Medicine is about numbers, or at least an evidence-based gut-feel for numbers.
The art of good medicine is based on understanding what is likely to happen to a patient if we do something - or if we do nothing.
Sometimes we gain that understanding from experience. Sometimes understanding is based on statistical findings which go beyond the experience of an individual clinician.
It is infuriating when those who purport to regulate the safety of medicines collude to give the impression that no-information is information. For example, the MHRA (the increasingly beleaguered UK drug regulator) proudly proclaim that
"The MHRA have highlighted that the product information for rosiglitazone (Avandia) has carried warnings about heart failure since 2000 and myocardial infarction since 2006"

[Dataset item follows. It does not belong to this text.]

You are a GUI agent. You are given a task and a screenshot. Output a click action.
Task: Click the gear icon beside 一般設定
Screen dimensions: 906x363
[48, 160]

"Avandia's warning label already warned of the risk of cardiovascular adverse events".
Well that's alright then.
Actually it isn't.
Pharmaceutical companies and doctors must warn ultimate purchasers (patients) of dangers inherent in drugs sold and prescribed. Legitimate lawsuits should be about whether a company took reasonable and timely action to make a drug’s risks known. That means far more than telling consumers that a bad event may occur. Manufacturers do not fulfill their duty to warn by providing meaningless information.
The legal system and regulators regularly misunderstand (or pretend to misunderstand) the numeric basis of medicine. If information is provided without attempting to assign honest estimates of probability (with confidence intervals), that information is essentially without meaning.
Let us suppose for a moment that I am the manufacturer of a motor vehicle. I sell that vehicle with a disclaimer that : "the tires on this vehicle may explode resulting in the death of passengers and bystanders". In a scientific or medical context such information is equivalent to no-information. It is meaningless (without content). It does not inform decision-making in any way.
When the numbers are knowingly obscured, ignored, denied, delayed, disguised or falsified, then medicine stops.
Knowing now what GSK must have known, an appropriate warning for Avandia might have looked something like:
"Reducing blood sugar is not the primary goal of treatment in diabetes. The main goal of treatment in diabetes is to prevent the chance of cardiovascular death. If a drug increases that risk, it can have profound health consequences. There is as yet no evidence to suggest that Avandia reduces the rate of death in diabetes. There is some evidence to suggest that the risk of adverse cardiovascular events death might be increased. The confidence limits for such an increase are from X1 to X2."
The MHRA also helpfully advise that
“patients should not stop treatment with rosiglitazone but should discuss their medication with their doctor at their next routine appointment“.
What exactly should doctors discuss with patients? Given that the MHRA (and FDA) have a history of helping companies hide the information that doctors should be discussing, they might wish to tell us what we should discuss - instead of passing the buck. Alternatively we could turn the whole art and enterprise of medicine over to GSK, the Department of Health, Ian Oulsnam, and an MHRA computer. Why do we as doctors allow ourselves to be placed in the position of having to lie to patients?